Excerpt from Attachment To Emptiness in Culture Today
by Agata Hae In JDPSN
Sangha Newsletter Issue 11, Jan/Feb 2026
ETHICS
A radical New Age teacher says Ukraine is now facing the results of its karma from the past and there is no absolute right or wrong in the military actions of Russia. But there is hope – in reality there is no self which suffers and no self inflicting pain. In pure witnessing mind there are no drones, no missiles, no rapes, no wounds and no politics.
Your Sangha friend supports these views. He claims they are similar to when American zen poet, Paul Reps wrote: “Drinking a cup of tea, I stop the war”? Do you agree?
One aspect of Buddhism’s visionary genius, echoed in Zen Master Seung Sahn’s teachings, lies in its ability to predict very complex modern social and scientific concepts.
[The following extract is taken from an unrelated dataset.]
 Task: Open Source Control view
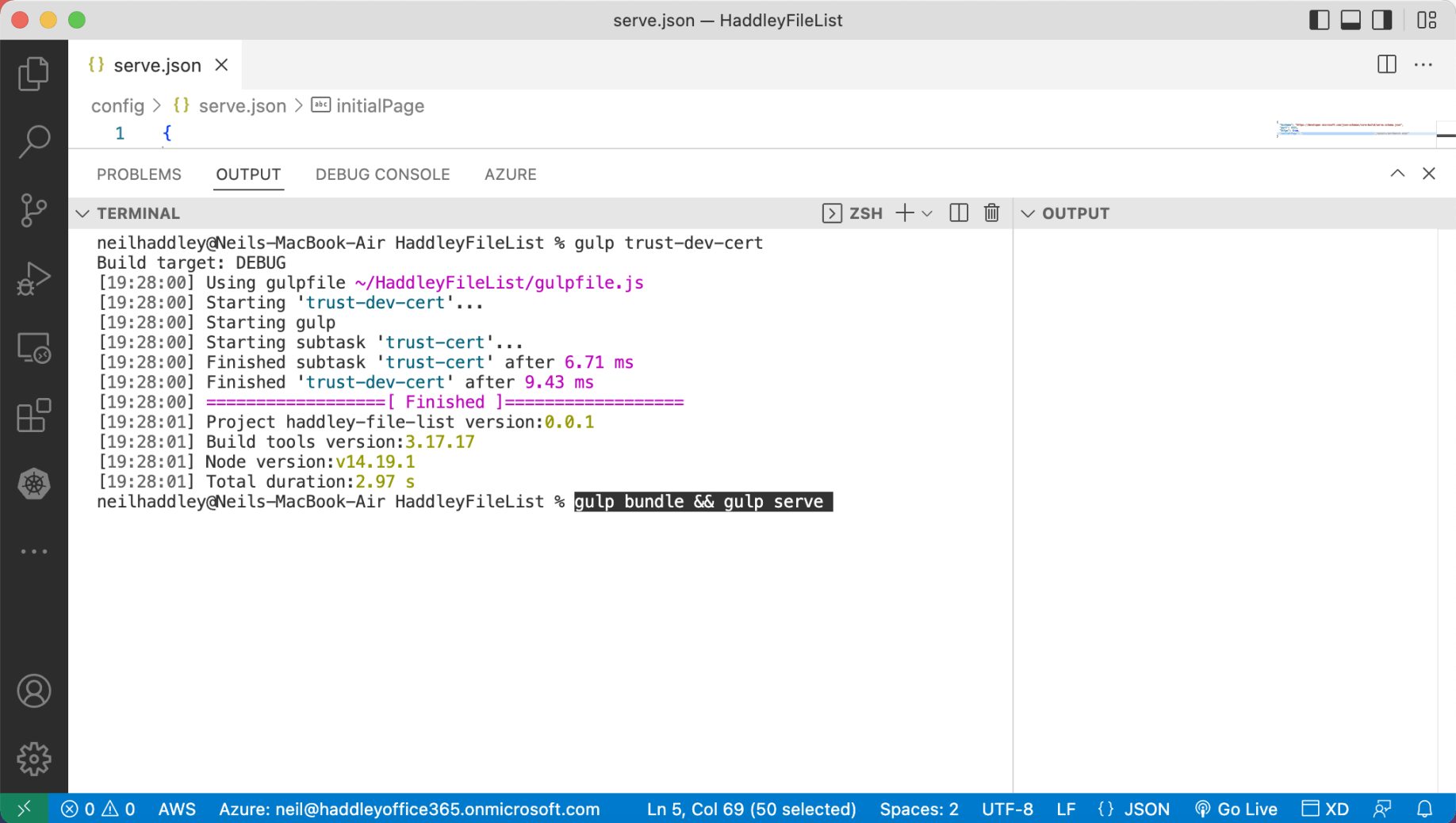click(x=33, y=210)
The theory of dependent origination (pratītyasamutpāda), found in the Pali Canon and later developed by Nāgārjuna in the Madhyamaka school and in the vision of the interconnected net of the Avataṃsaka Sūtra, foreshadowed ideas that in the West appeared only in the Twentieth Century – such as systems theory, non-linear causality and cybernetics. Likewise, Yogācāra’s insight that “Everything is made by mind alone” appeared over a thousand years before Kant and long before postmodern views that define truth as shaped by beliefs. Similarly, Zen Master Seung Sahn’s teachings on attachment to emptiness, with the medieval Chinese idea of zen sickness, anticipate what psychology now calls spiritual bypassing. All of these point to how people try to simplify the complexities of life, relationships and emotions by retreating into stillness.
Welcoming Agata Hae In JDPSN
This March, we are honored to welcome Agata Hae In JDPSN to Providence Zen Center, where she will lead a week of Kyol Che from March 7–14. We invite our local sangha to join us in extending a warm, wholehearted welcome to Agata as she visits from Poland to practice and teach with us.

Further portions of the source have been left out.